■ TEXTO DE LEITURA
Será que ainda precisamos de sistemas democráticos de governo?

Pronto. Você leu o título do texto e já veio tirar satisfações comigo. “Quem esse tal de Solow acha que é para falar mal da tão sonhada democracia?”, falarão alguns. Mas calma, caro leitor ou leitora. Eu, Arthur Solow, acho fundamental um sistema representativo e democrático que eleja candidatos que promovam a alternância de poder ao longo do tempo.

O título deste artigo, na realidade, busca levantar a questão tendo como pano de fundo o que vem ocorrendo com algumas grandes economias mundiais que simplesmente parecem abrir mão da questão política pelo contínuo crescimento econômico. Vamos aos fatos.

China e Rússia: pra que discutir política se estamos melhorando de vida?

Na China, o presidente Xi Jinping foi reconduzido ao seu segundo mandato pelo Partido Comunista da China por unanimidade, agora sem qualquer limite para a reeleição, conforme aprovado semanas antes pelo poder legislativo chinês. Esse fato dá amplos poderes para Xi Jinping e fortalece o domínio do Partido Comunista sobre a economia e questões sociais na China. Se o lado democrático está ficando para escanteio, o mesmo não podemos dizer do lado da economia. Vejamos o crescimento do PIB per capita chinês, considerando o poder de compra (PPP) [1] :

Note que a China desde 1990 vem crescendo em ritmo contínuo, enquanto que o mundo e o Brasil passaram por turbulências ao longo do caminho. Considerando o poder de compra da renda, os chineses ultrapassaram o valor brasileiro e estão muito próximos da média mundial. É a economia, estúpido.

■ ENTRADAS EXTRAÍDAS
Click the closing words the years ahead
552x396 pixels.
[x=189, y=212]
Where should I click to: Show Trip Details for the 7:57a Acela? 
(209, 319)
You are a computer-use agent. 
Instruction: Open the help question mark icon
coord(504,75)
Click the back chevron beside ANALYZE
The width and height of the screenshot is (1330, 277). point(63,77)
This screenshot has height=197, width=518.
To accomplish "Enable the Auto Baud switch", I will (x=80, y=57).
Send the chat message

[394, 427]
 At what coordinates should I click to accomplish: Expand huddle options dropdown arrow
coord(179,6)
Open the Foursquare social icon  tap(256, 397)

...

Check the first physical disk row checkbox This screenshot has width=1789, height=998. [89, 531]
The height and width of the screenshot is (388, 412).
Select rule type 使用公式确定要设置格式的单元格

■ PROBLEMA A RESOLVER
Responda com base no texto de leitura:
1. Qual é o nome com que o autor se apresenta?
2. Por qual partido Xi Jinping foi reconduzido ao segundo mandato?
3. Desde que ano a China vem crescendo em ritmo contínuo?
As entradas não têm relação com o texto de leitura.

■ RESPOSTA COMPLETA
1. Arthur Solow.
2. Pelo Partido Comunista da China, por unanimidade.
3. Desde 1990.